I could not think what it was he was preparing to tell me but there was something in the tone of his voice that put me on the alert, anticipating, and in a wild and sudden fantasy I thought: Maybe he’s going to say that if I do everything right he’ll give me old Judy; he let Abraham have a horse only two years ago …

“When I was up in Richmond this last August, I saw Mr. Bushrod Pemberton, who has taken a great interest in the news I have had to convey to him in regard to you—”

A vision of the mare disappeared, and I was thinking instead: What has Richmond got to do with me? And Mr. Bushrod Pemberton? What does either of them got to do with anything in the world?

“Mr. Pemberton is one of the wealthiest gentlemen in Richmond. He is an architect and a builder of houses and he is in great need of skilled hands right now. Besides being a man of cultivation and learning, Mr. Pemberton shares most of the ideas I myself possess about the use of labor. In his business in Richmond he employs many accomplished free Negroes and slaves as carpenters, bricklayers, tinsmiths, and other artisans. What I propose to do, Nat, is simply this. If all goes well with you during the next three years—and I have no reason to doubt that anything will go awry—”

He’s going to hire me out, I thought, he’s going to hire me out to Mr. Pemberton, that’s what he’s going to do. I began to feel a creeping fear, thinking: So he trained me all these years just so he could hire me out in Richmond to Mr. Bushrod Pemberton—

“—Then I shall send you to Mr. Pemberton, under whose employ you will work as a carpenter for the following four years. Mr. Pemberton lives in a beautiful old home in the shadow of St. John’s Church. I have seen the quarters where he sleeps his servants; they are in a quiet alleyway behind the house and I can tell you, Nat, that never a darky could wish for a nicer place to live.
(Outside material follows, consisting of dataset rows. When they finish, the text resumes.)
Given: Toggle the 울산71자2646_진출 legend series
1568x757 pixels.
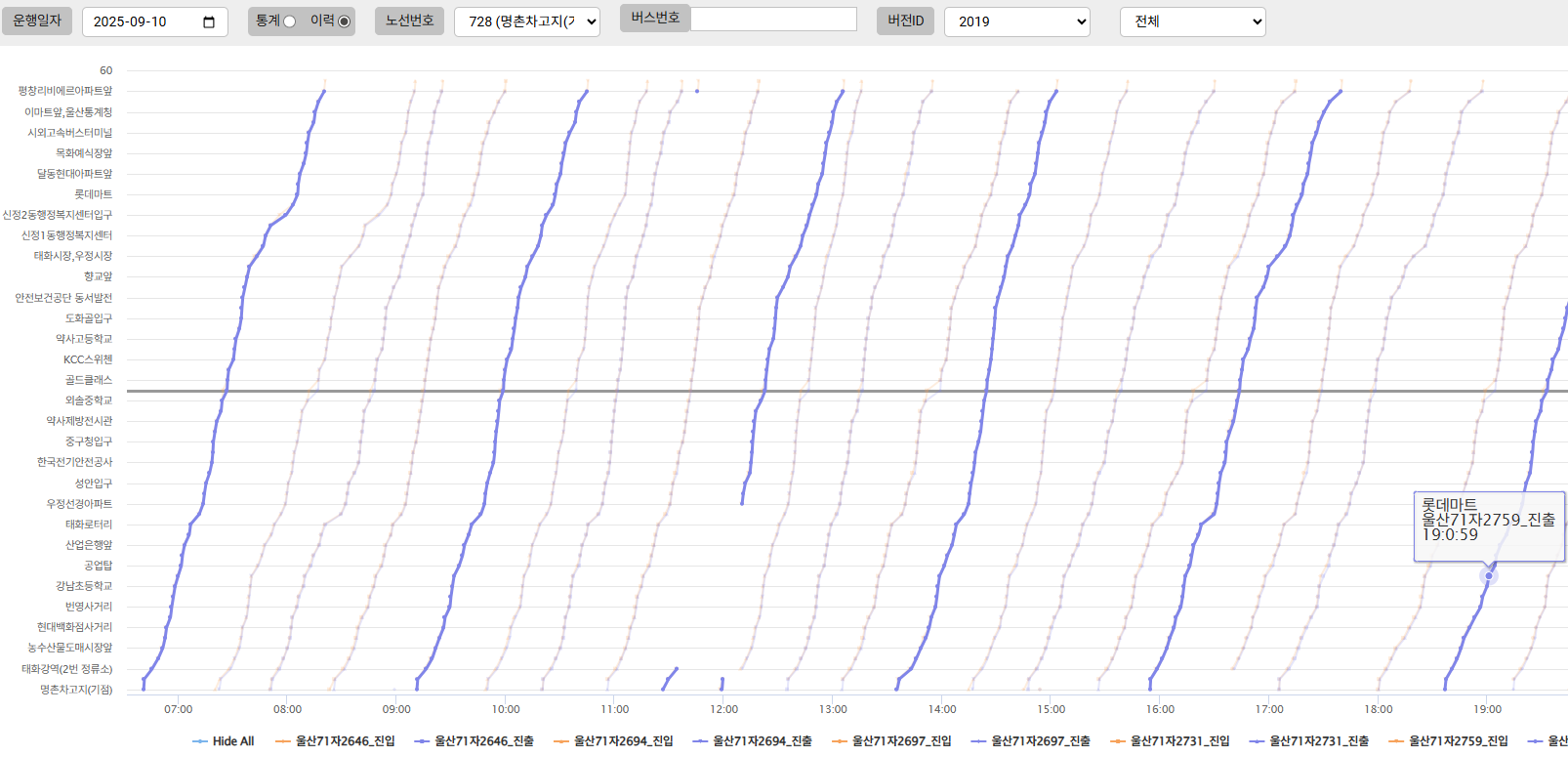Looking at the screenshot, I should click(475, 741).
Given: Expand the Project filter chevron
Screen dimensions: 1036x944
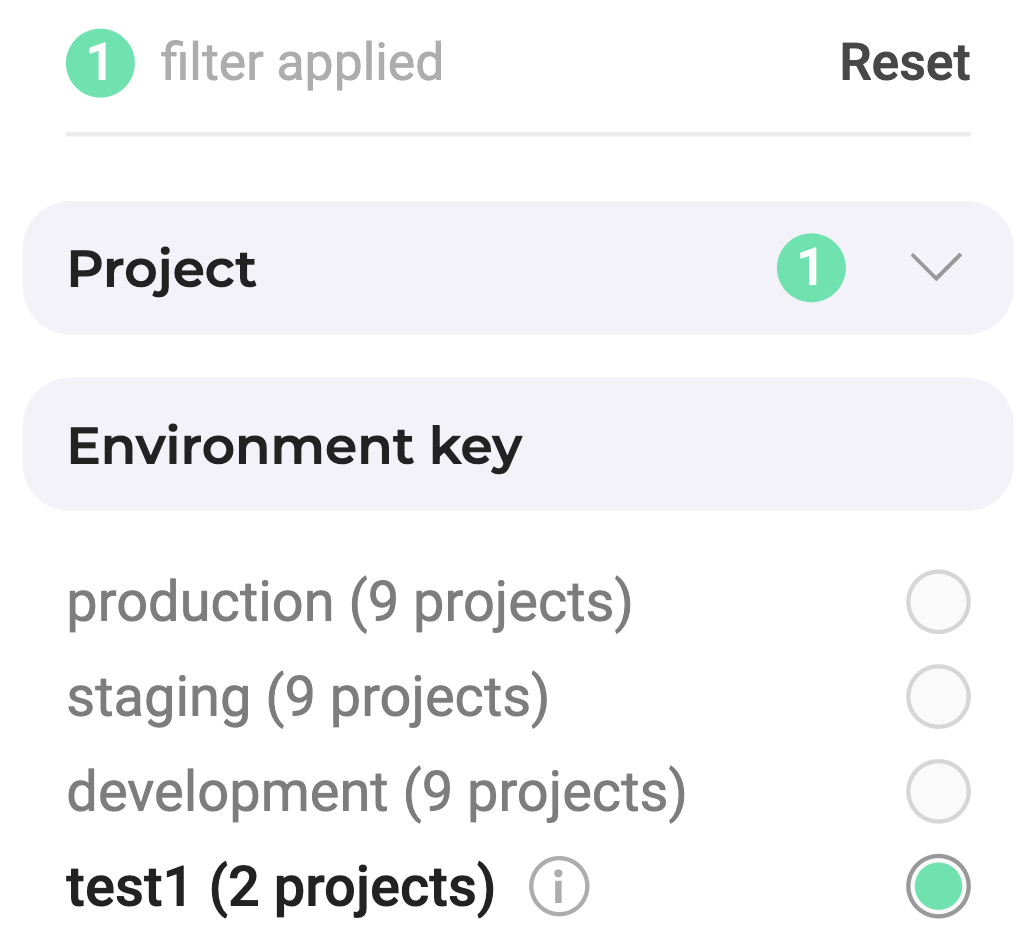Looking at the screenshot, I should [936, 268].
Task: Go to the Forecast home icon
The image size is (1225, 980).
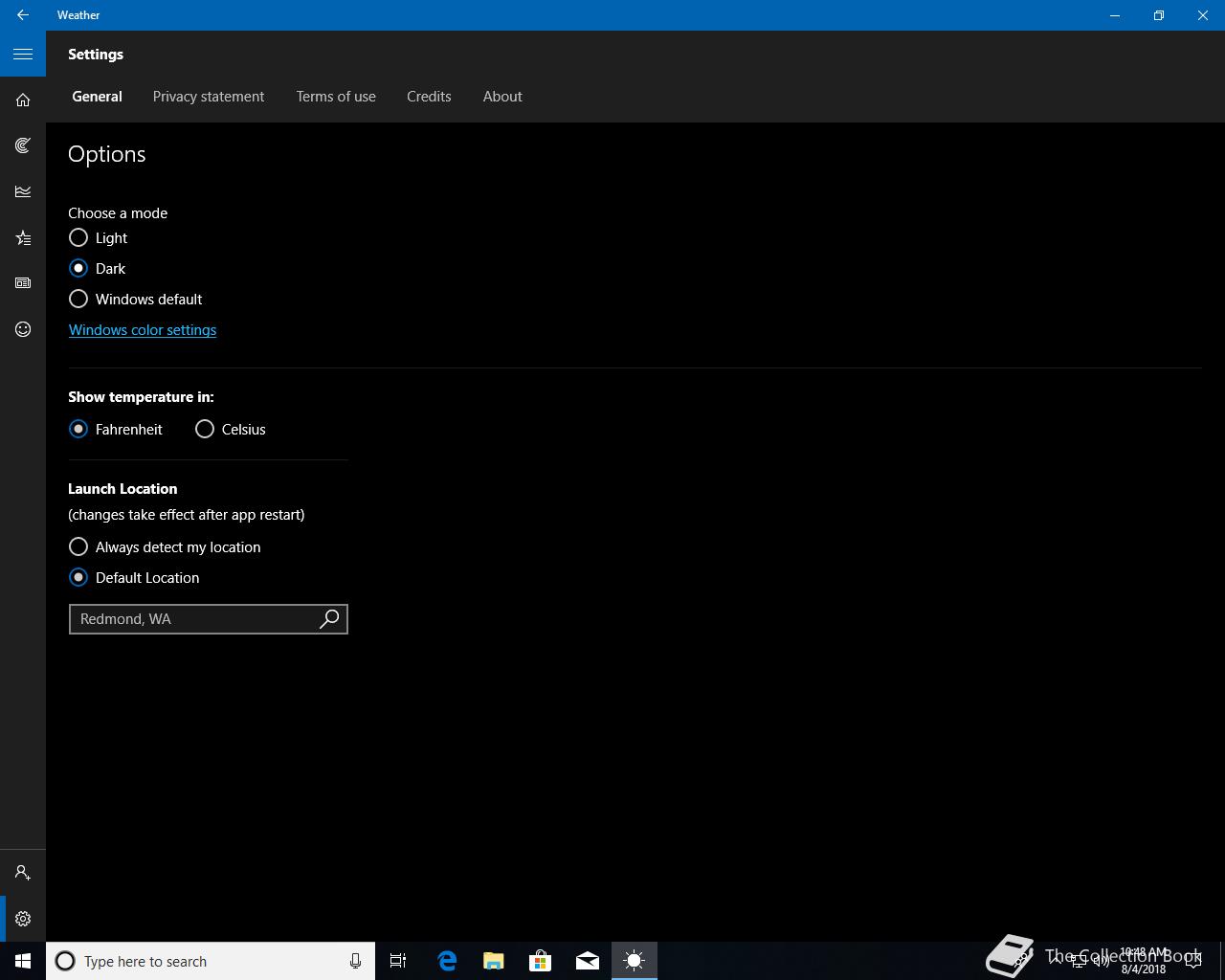Action: [x=23, y=100]
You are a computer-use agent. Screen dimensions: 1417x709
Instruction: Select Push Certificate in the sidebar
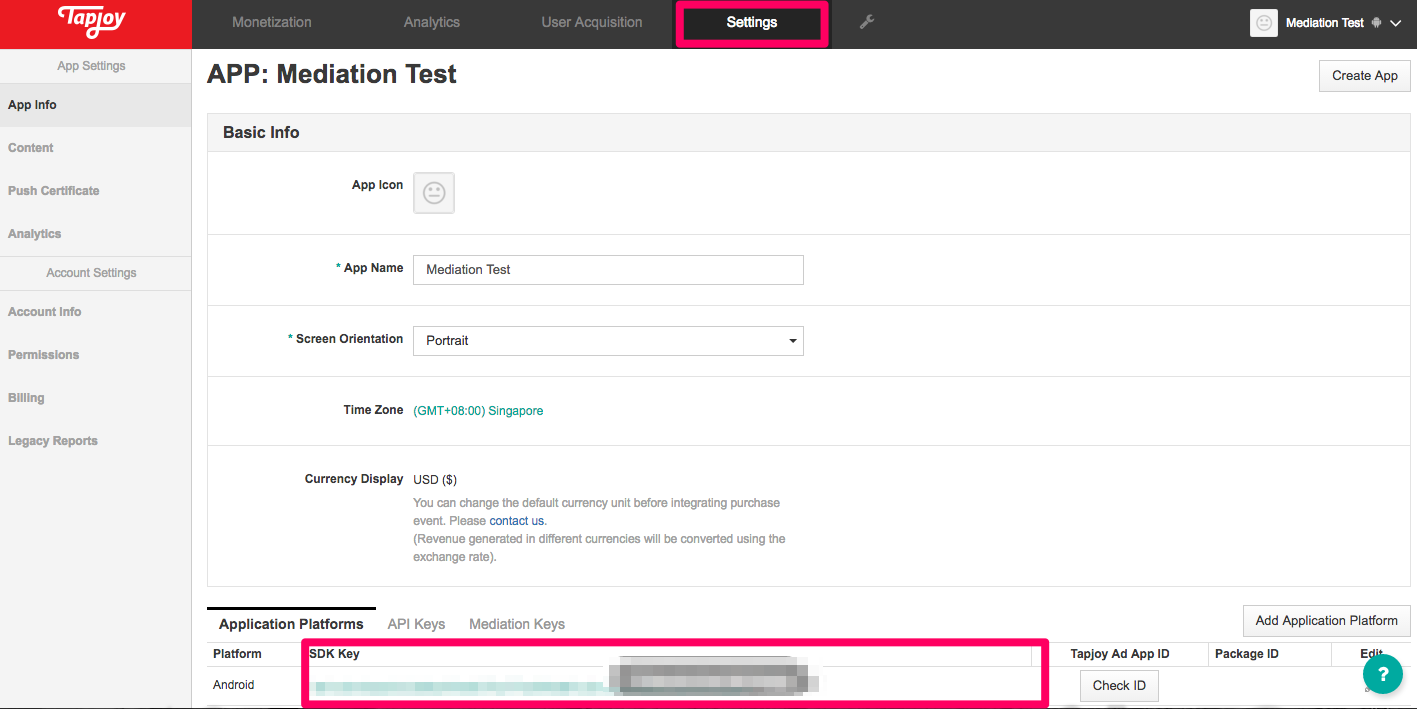53,190
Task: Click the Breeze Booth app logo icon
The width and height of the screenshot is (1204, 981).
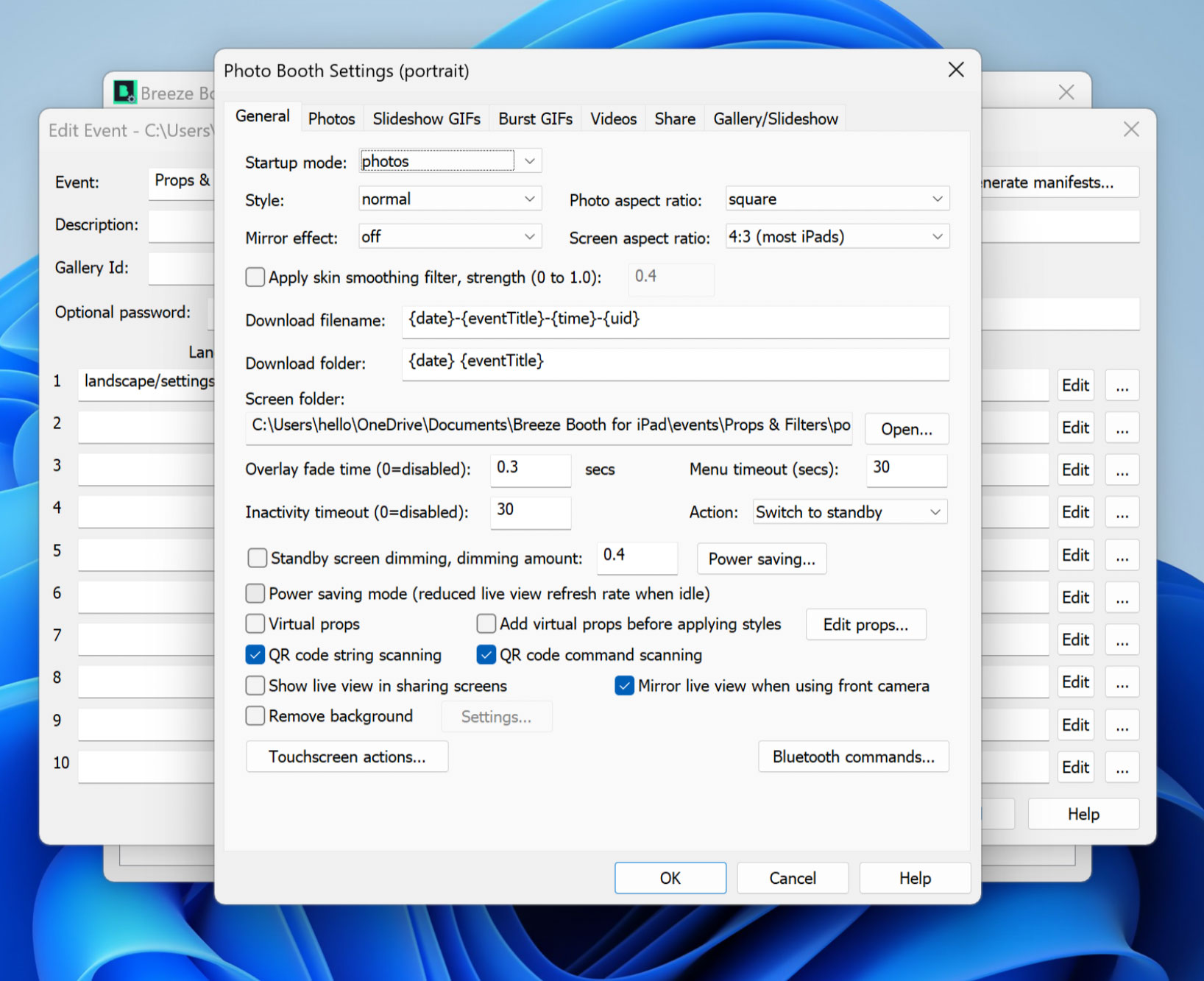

Another thing, Mr. Pemberton is engaged in building a block of fine row houses in the center of town, and I expect you will fit in perfectly on the job from the very beginning. You will pay me half of the wages you earn from him—”

So it is all as simple as that. He’s getting rid of me. And so what all this means is that I will have to go away from Turner’s Mill. It ain’t fair. It ain’t fair.

“—retaining the other half for yourself in savings for the future. Thereupon, at Mr. Pemberton’s good report of your labor—and again I have no doubt that this might be anything but exemplary—I shall draw up the papers for your emancipation. You will then at the age of twenty-five be a free man.”

He paused and gave my shoulder a soft nudge with his gloved fist, adding: “I shall only stipulate that you return to Turner’s Mill for a visit every blue moon or two—with whichever young darky girl you have taken for a wife!”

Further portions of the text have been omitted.